@scottalanmiller Ok I'll bite.
From our experience VMware is far more performant, especially when resources are highly contented. This is something that can happen in an SMB environment where their budget limits them to only purchasing 2 hosts.
Whilst, I have seen benchmarks that indicated the reverse but they were primarily based on cpu / mem throughput. In real world usage, VMware's IO emulation appears to be faster. This was particularly the case for us when virtualising the few Windows machines we had.
Granted this is a) a small sample size 2) comparing VMware with Xen under Redhat (as opposed to Xen Server) 3) we moved to VMware 2 years ago and haven't looked back
As we are predominantly a Linux shop we would have loved for Xen to be our solution but we ran into too many roadblocks. Our choice back then was either pay for Xen-Server or pay for VMware Essentials.
VMware has amazing docs online and good community forums (ie free support). Xen didn't back then. We only had two speed bumps with our migrations and both were solved on the first page of google.

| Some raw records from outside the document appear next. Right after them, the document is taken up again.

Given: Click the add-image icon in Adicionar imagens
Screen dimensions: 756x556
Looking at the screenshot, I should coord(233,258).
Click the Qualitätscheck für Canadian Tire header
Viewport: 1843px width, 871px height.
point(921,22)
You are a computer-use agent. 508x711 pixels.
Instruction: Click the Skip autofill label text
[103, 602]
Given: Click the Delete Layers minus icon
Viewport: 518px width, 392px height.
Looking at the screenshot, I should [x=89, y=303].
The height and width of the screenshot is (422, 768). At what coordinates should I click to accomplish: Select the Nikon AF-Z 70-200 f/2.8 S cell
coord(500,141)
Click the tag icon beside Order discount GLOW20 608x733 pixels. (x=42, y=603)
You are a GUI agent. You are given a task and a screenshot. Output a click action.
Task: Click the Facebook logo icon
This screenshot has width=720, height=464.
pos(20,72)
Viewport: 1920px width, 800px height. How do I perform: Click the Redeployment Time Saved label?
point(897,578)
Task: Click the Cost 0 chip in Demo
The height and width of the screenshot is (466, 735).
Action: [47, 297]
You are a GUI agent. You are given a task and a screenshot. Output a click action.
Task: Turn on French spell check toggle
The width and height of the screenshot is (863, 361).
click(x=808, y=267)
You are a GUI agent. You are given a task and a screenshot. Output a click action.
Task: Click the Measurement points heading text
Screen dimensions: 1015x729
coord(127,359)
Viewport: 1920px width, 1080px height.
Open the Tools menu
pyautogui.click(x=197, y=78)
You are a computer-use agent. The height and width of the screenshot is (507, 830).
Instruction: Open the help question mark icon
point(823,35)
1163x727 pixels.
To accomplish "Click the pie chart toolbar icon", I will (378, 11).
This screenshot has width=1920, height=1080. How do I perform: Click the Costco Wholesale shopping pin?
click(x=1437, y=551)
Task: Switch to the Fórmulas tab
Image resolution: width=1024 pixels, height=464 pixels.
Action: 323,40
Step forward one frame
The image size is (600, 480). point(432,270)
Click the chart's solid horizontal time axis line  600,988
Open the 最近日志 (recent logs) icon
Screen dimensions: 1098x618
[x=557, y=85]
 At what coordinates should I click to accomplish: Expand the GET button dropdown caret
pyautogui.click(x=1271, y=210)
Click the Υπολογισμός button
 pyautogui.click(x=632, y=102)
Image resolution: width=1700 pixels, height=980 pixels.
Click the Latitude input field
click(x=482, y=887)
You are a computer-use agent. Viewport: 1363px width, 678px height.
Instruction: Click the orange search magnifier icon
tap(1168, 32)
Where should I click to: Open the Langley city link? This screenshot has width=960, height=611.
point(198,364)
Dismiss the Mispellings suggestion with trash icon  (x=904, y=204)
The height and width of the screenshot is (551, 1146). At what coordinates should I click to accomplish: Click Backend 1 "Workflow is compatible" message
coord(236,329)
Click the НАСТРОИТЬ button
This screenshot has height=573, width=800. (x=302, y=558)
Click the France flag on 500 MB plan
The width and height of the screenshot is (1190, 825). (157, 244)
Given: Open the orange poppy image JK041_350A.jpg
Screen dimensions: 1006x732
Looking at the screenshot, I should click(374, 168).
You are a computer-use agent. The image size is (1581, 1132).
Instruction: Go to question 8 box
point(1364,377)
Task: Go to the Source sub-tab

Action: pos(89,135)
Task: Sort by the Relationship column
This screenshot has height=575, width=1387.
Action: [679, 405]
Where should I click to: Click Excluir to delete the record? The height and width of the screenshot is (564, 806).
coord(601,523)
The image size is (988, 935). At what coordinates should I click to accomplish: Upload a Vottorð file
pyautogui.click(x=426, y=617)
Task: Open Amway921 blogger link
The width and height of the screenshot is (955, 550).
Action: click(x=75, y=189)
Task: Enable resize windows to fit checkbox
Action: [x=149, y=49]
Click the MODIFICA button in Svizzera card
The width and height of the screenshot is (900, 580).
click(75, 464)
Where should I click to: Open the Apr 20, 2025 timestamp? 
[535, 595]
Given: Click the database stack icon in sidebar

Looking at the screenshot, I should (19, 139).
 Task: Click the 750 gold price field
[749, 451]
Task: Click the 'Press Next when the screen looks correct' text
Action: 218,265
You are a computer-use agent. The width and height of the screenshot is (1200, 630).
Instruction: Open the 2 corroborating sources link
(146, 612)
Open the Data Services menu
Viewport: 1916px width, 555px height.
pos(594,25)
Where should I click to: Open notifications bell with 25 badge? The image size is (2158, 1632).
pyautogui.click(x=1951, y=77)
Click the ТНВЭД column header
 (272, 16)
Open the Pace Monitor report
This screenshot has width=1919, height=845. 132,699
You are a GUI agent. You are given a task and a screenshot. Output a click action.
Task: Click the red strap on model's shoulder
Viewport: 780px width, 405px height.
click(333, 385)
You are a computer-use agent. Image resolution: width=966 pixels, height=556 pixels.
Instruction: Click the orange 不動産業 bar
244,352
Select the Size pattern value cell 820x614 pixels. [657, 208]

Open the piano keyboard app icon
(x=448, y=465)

One big feature you miss out with the VMware Essentials license ($500) is vMotion. However, whilst you do get that with Xen Server, it appears to require shared storage. Something the SMBs shouldn't have.
Ideally it would be amazing if VMware included vSan and vMotion within the Essentials license but I can't see that happening given that its a good revenue stream for them. Free tools like SolarWind narrow this gap.